* _Given problem_
Copy the items from the start through the line with "The height and", changing "transform handle" to "resize handle" and leaving everything else as it is. Omit the pictures.

* _Record set_
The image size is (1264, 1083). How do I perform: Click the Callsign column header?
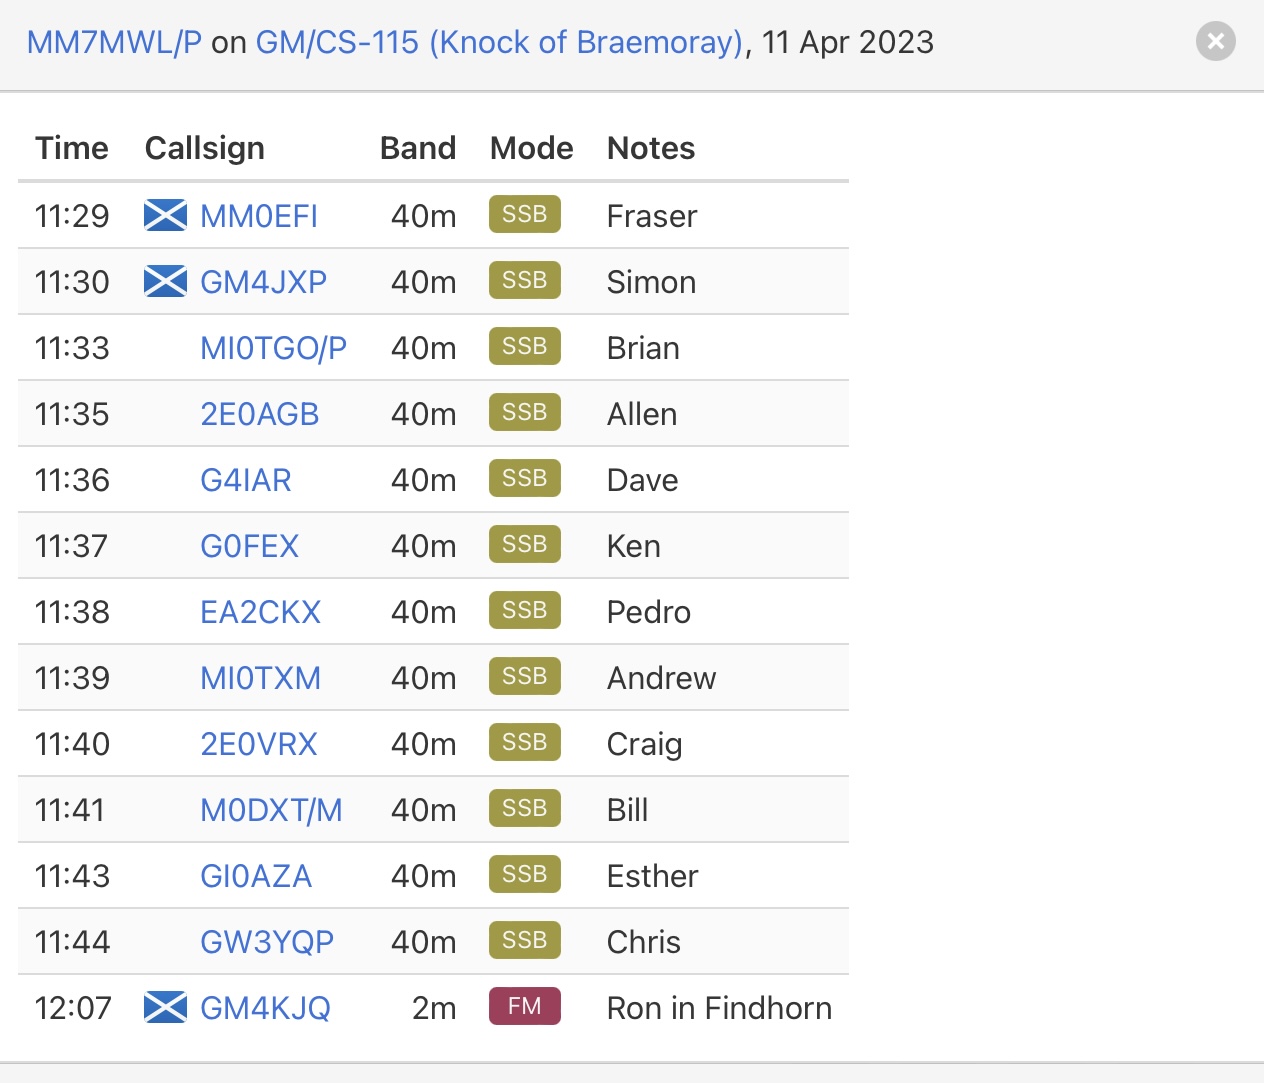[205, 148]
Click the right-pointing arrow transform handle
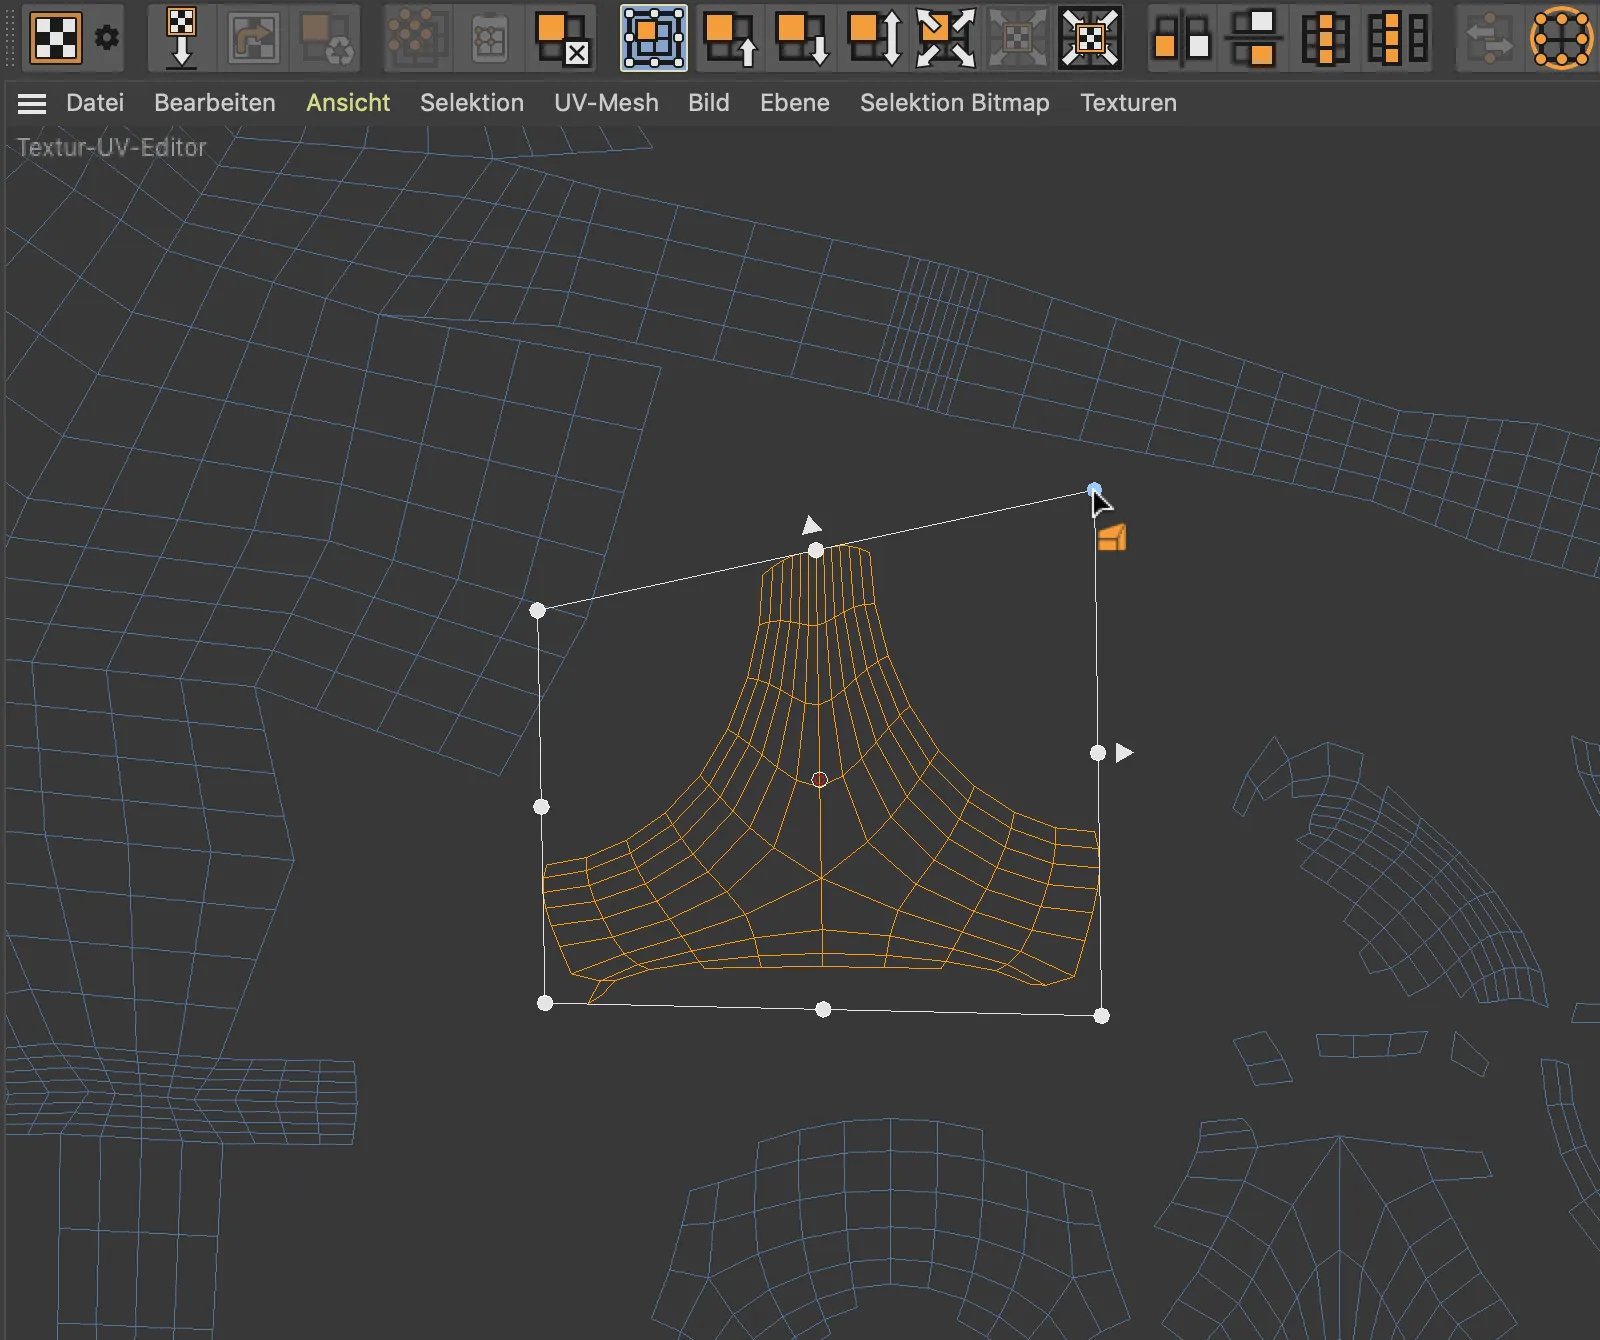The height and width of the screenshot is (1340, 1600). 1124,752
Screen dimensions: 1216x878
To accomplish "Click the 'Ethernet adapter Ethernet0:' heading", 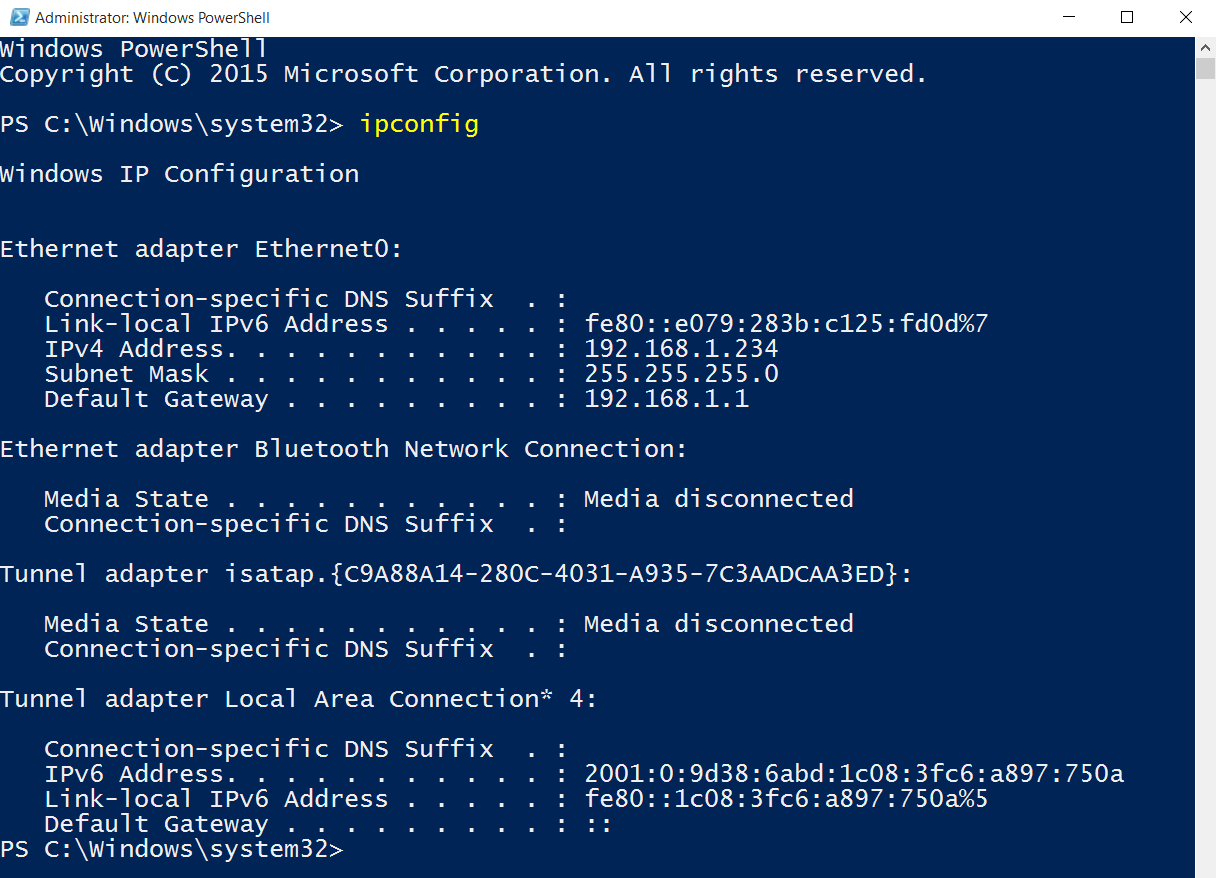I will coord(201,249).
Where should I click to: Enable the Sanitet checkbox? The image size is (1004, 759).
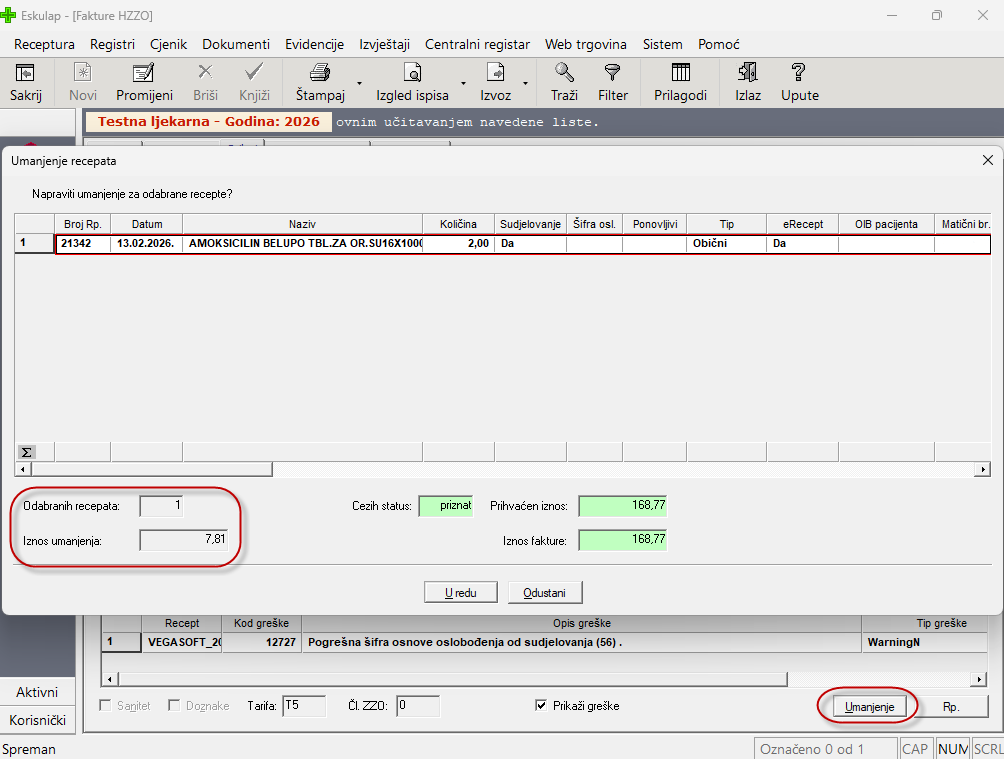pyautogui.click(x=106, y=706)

* _Final answer_
The image size is (1264, 1083). How do I perform: Click the Callsign column header?
[205, 148]
Click the right-pointing arrow resize handle
The height and width of the screenshot is (1340, 1600). 1124,752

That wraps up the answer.